It's essentially a table-shaped value. Conceptually it's immutable, and relational algebra is about calculating new values from old ones. A select statement does this too.

In a sense it reminds me of sentence structure. The table/relations is like the predicate and the rows contains all the subjects/objects that the predicate applies to.
A relation is a tuple (H, B) with H, the header, and B, the body, a set of tuples that all have the domain H.
As a non-mathematician I've always conceived of the relations among data as existing in the queries. In a SQL query the "relation" is specified by matching columns in the tables containing the data we're looking. Conceptually indexes, etc., are system implementation details.

That's certainly not a rigorous definition but helped me keep my head straight about what I was doing.

Thanks for the hint, we'll update the article! :)
Related to the logical view, it would also be great to include deductive databases:

https://en.wikipedia.org/wiki/Deductive_database

Deductive databases derive logical consequences based on facts and rules.

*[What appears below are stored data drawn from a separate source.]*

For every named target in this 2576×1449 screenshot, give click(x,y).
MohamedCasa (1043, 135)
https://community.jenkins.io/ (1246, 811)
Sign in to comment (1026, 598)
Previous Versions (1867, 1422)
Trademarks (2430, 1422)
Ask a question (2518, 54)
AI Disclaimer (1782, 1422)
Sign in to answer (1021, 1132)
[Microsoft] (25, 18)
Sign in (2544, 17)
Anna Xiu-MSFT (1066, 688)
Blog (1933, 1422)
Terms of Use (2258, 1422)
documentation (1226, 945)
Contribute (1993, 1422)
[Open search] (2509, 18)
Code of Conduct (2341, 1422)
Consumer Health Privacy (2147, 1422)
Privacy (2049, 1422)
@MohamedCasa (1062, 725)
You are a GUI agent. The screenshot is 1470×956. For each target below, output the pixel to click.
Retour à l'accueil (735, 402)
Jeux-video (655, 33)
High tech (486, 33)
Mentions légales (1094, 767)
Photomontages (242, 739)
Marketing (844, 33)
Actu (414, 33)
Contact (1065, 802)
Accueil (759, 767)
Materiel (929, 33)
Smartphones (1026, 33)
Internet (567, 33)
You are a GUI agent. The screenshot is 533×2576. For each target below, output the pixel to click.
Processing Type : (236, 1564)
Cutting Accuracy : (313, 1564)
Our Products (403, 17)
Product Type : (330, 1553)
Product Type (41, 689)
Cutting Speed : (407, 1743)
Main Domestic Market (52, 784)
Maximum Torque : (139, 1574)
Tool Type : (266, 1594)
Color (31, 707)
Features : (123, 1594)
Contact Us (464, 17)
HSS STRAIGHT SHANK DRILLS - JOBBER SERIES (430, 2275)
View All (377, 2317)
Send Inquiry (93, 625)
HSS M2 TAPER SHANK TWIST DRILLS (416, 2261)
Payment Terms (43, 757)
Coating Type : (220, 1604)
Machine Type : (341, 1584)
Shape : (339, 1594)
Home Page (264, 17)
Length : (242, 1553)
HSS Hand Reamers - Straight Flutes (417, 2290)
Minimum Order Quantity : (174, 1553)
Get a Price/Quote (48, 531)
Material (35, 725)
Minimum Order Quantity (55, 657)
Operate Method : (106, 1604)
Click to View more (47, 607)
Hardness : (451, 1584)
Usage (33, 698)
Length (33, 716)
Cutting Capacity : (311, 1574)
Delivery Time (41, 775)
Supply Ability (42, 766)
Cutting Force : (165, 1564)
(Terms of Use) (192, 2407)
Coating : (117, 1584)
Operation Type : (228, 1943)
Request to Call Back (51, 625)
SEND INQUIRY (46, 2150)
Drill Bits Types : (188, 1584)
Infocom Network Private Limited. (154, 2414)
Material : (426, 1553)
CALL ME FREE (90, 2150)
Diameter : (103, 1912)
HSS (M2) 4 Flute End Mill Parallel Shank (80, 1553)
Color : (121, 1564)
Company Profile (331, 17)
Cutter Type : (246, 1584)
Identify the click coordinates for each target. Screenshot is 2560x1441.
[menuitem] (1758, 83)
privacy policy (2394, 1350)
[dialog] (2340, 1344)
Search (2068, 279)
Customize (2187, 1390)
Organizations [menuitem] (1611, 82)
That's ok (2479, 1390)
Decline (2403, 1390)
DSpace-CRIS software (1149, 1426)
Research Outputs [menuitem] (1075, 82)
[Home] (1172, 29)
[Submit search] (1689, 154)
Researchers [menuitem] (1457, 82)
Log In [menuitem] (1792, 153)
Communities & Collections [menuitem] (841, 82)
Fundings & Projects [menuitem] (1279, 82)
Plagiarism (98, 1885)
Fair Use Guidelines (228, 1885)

Datalog and its superset Prolog are notable instances of this idea, and they make the connection between the relational model and predicate logic particularly evident.

Codd's 1979 paper Extending the Database Relational Model to Capture More Meaning contains additional information about this connection. For example, quoting from Section 3 Relationship to Predicate Logic:

"We now describe two distinct ways in which the relational model can be related to predicate logic. Suppose we think of a database initially as a set of formulas in first-order predicate logic. ..."

It seems these rules refine the data outside the database itself. But they're so tightly integrated between the database and the application that the lines separating them become blurred.
Interestingly, when defining pure relations in Prolog, there is no "outside the database itself":

Both rules and facts are instances of a single unifying language element, a logical clause, which is also terminology from predicate logic.

This is useful from a conceptual perspective, and also for performance: Many automatic optimizations that deductive database systems perform apply equally to facts and rules. For instance, argument indexing is a notable feature of virtually all Prolog systems. It is similar to indices in relational databases, and can replace a linear scan of the knowledge base with a fast hash-based lookup that is performed in O(1).

> Both rules and facts are instances of a single unifying language element, a logical clause, which is also terminology from predicate logic.

Yeah; I'd like to see these general application layers more seamless and united in simple semantic units.

Like a higher level abstraction over code block elements, database record structures, and configuration setting ensambles; simply as phrases (..??) ....